CAFFEINE ACTING ON PREGNANT RAT MYOMETRIUM - ANALYSIS OF ITS RELAXANT ACTION AND ITS FAILURE TO RELEASE CA-2+ FROM INTRACELLULAR STORES

1. The effect of caffeine on mechanical activity was studied in pregnant rat myometrium. 2. In muscle cells with intact plasmalemmae, caffeine (0.1-50 mM) produced no contraction whatever the experimental conditions. 3. Caffeine (0.1-10 mM) inhibited, in a concentration-dependent manner, contractions induced by electrical stimulation, potassium-rich (60 mM K+) solution, sodium-free solution or oxytocin (22.5 nM). 4. In Ca2+-free solution, various substances (oxytocin, sodium orthovanadate and prostaglandin E2) evoked sustained contractions that were suppressed by caffeine (5-10 mM).

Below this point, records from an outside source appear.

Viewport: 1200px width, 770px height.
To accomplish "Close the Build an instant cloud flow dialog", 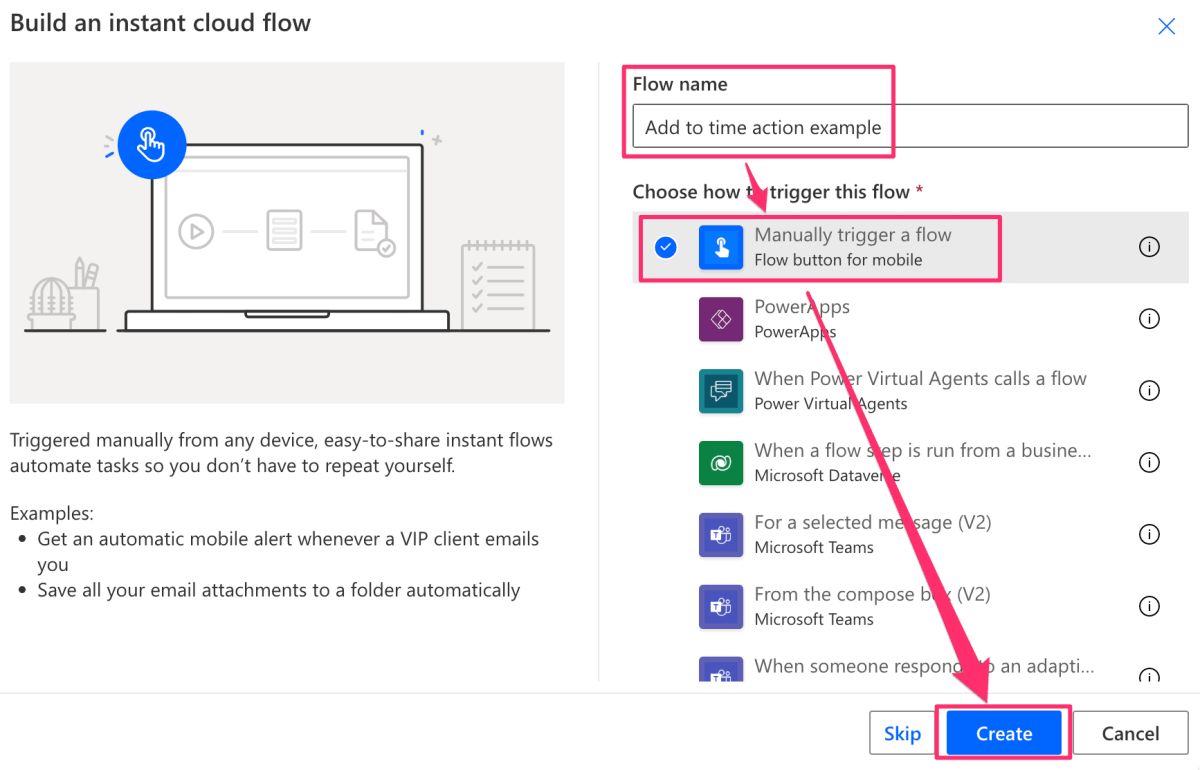I will coord(1166,26).
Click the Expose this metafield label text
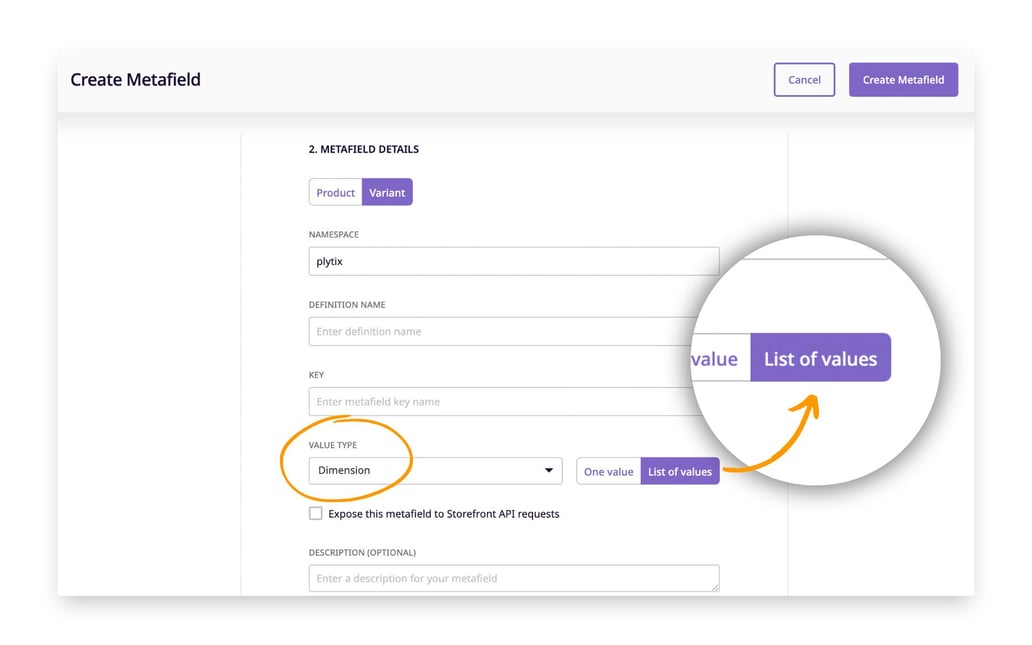This screenshot has width=1032, height=645. pyautogui.click(x=444, y=514)
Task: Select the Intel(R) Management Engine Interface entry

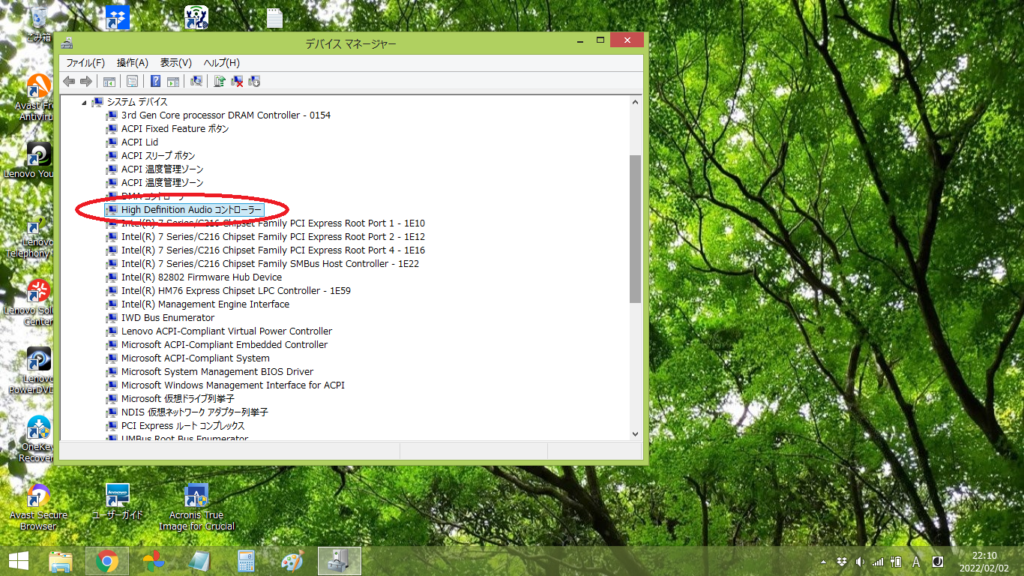Action: coord(205,304)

When caffeine (>5 mM) was applied during Ca2+-loading of the tissue (2.1 mM Ca2+, 5 min) in the presence of a K+-rich solution, the subsequent transient contraction induced by a short application (10 s) of oxytocin (22.5 nM) in Ca-free solution was reduced (63±3.5% reduction for 20 mM caffeine, n = 4). 5. In saponin-skinned strips, application of caffeine (5-10 mM) during loading of the Ca2+-store increased the subsequent contraction induced by myo-inositol 1,4,5 trisphosphate (IP3, 10 μM). Caffeine (10-30 mM) decreased calcium-activated contractions in skinned fibres lacking a functional internal Ca-store. This effect was reduced by the cyclic AMP-dependent protein kinase inhibitor Thr-Thr-Tyr-Ala-Asp-Phe-Ile-Ala-Ser-Gly-Arg-Thr-Gly-Arg-Arg-Asn-Ala-Ile- His-Asp (8 μM). 6. In conclusion, it is suggested that the inability of caffeine to cause spasm of rat myometrium is due to the absence of caffeine-sensitive calcium-release channel in the sarcoplasmic reticulum. Relaxant effects of caffeine can be explained be mechanisms leading to a decrease in both the cytoplasmic free Ca2+ concentration and the Ca2+-sensitivity of the contractile machinery.